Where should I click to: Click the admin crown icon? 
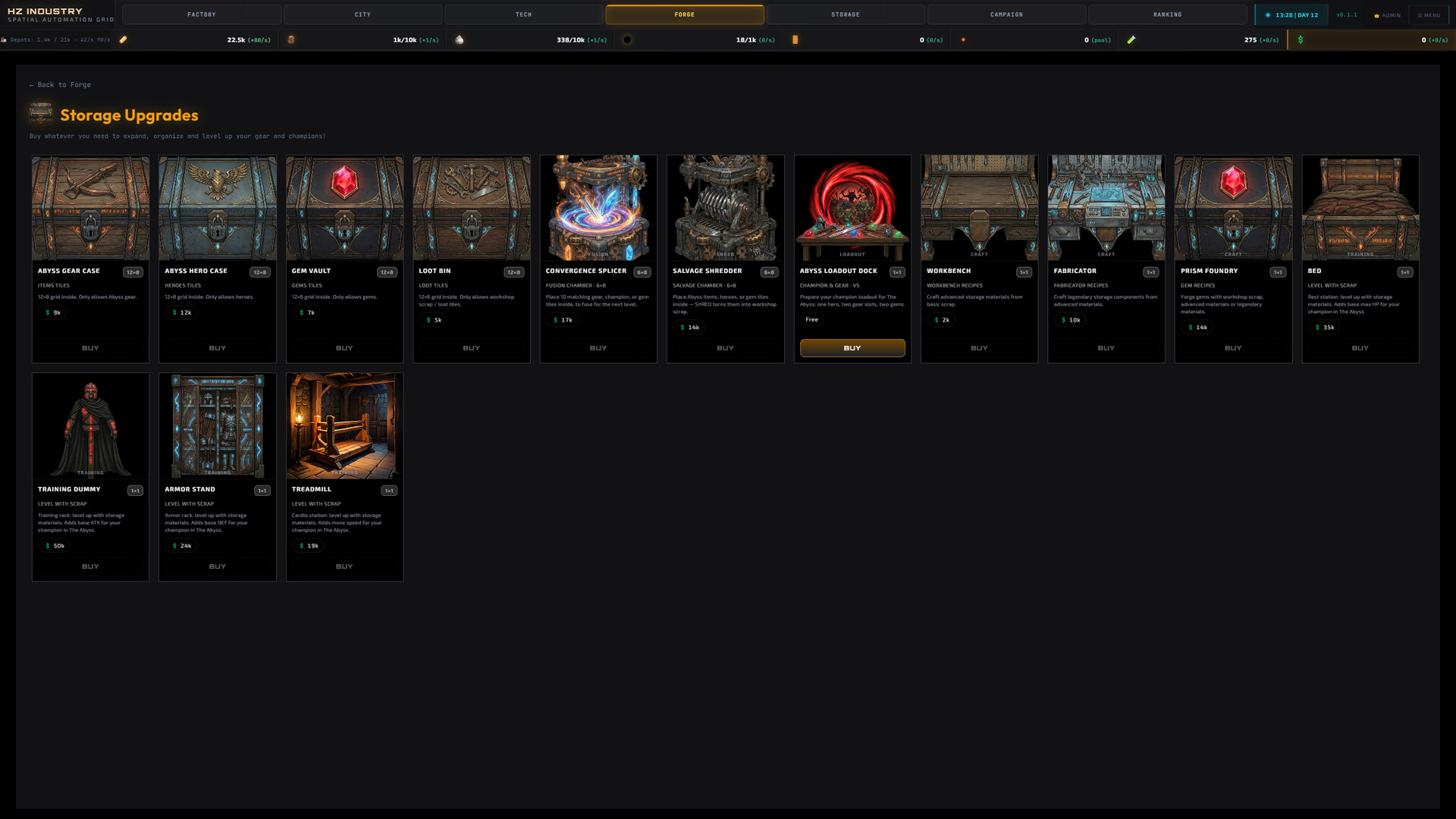[1376, 15]
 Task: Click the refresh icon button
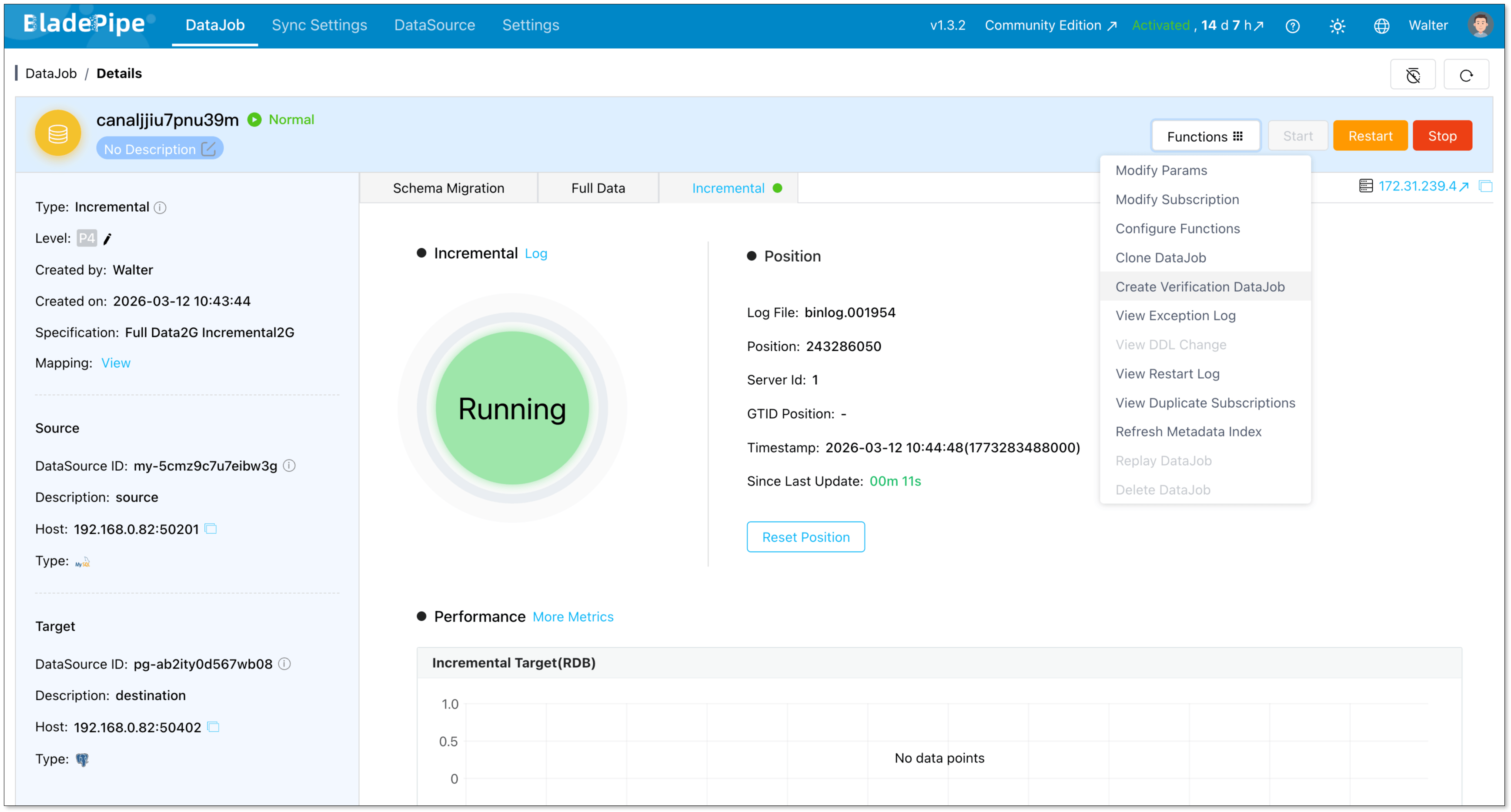tap(1466, 74)
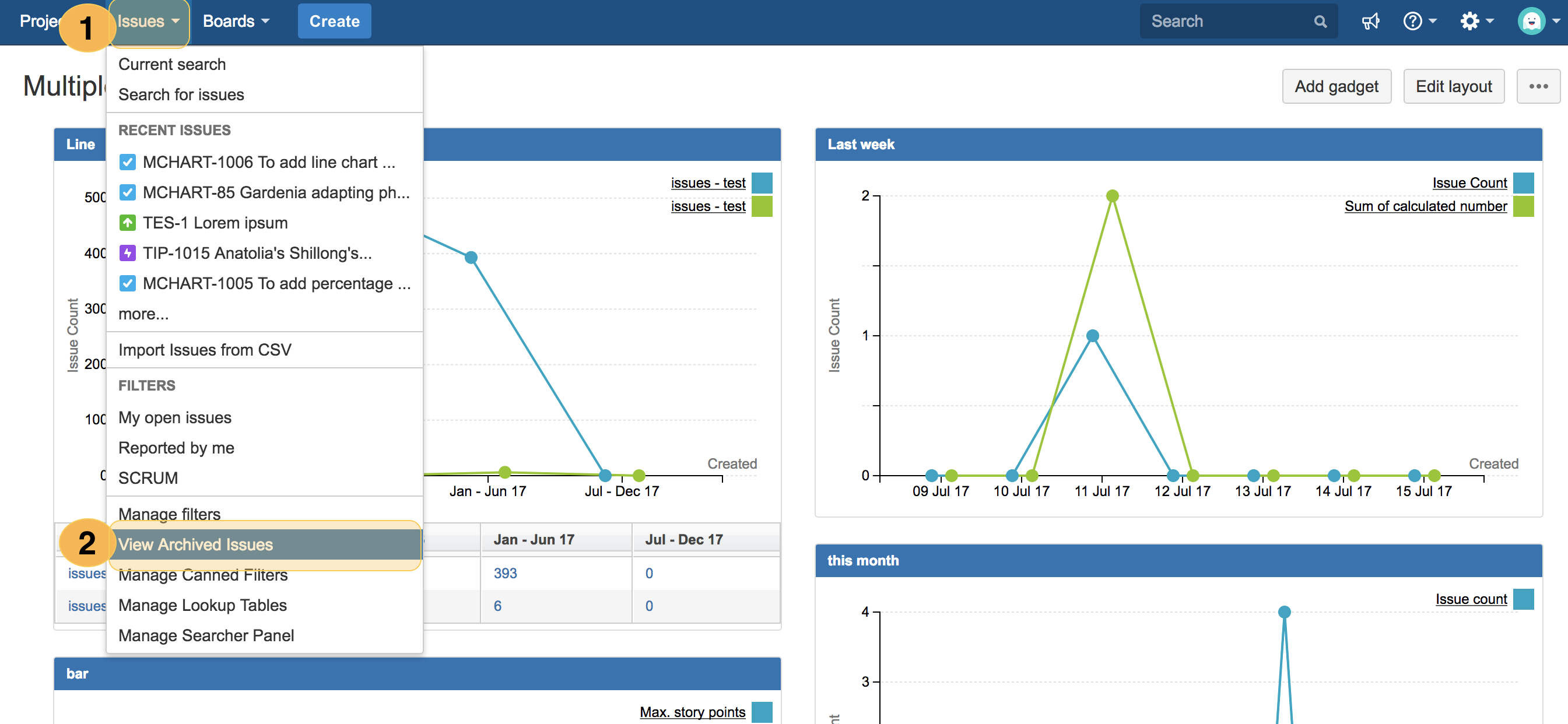This screenshot has width=1568, height=724.
Task: Select View Archived Issues menu item
Action: tap(195, 544)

▸ **What the exercise asks**
Word for word, restate the records above and drop the pictures.

▸ **Answer section**
Where should I click to: Click the admin crown icon? 
[1376, 15]
 Task: Click the refresh icon button
tap(1466, 74)
This screenshot has width=1568, height=724.
Task: Select View Archived Issues menu item
Action: tap(195, 544)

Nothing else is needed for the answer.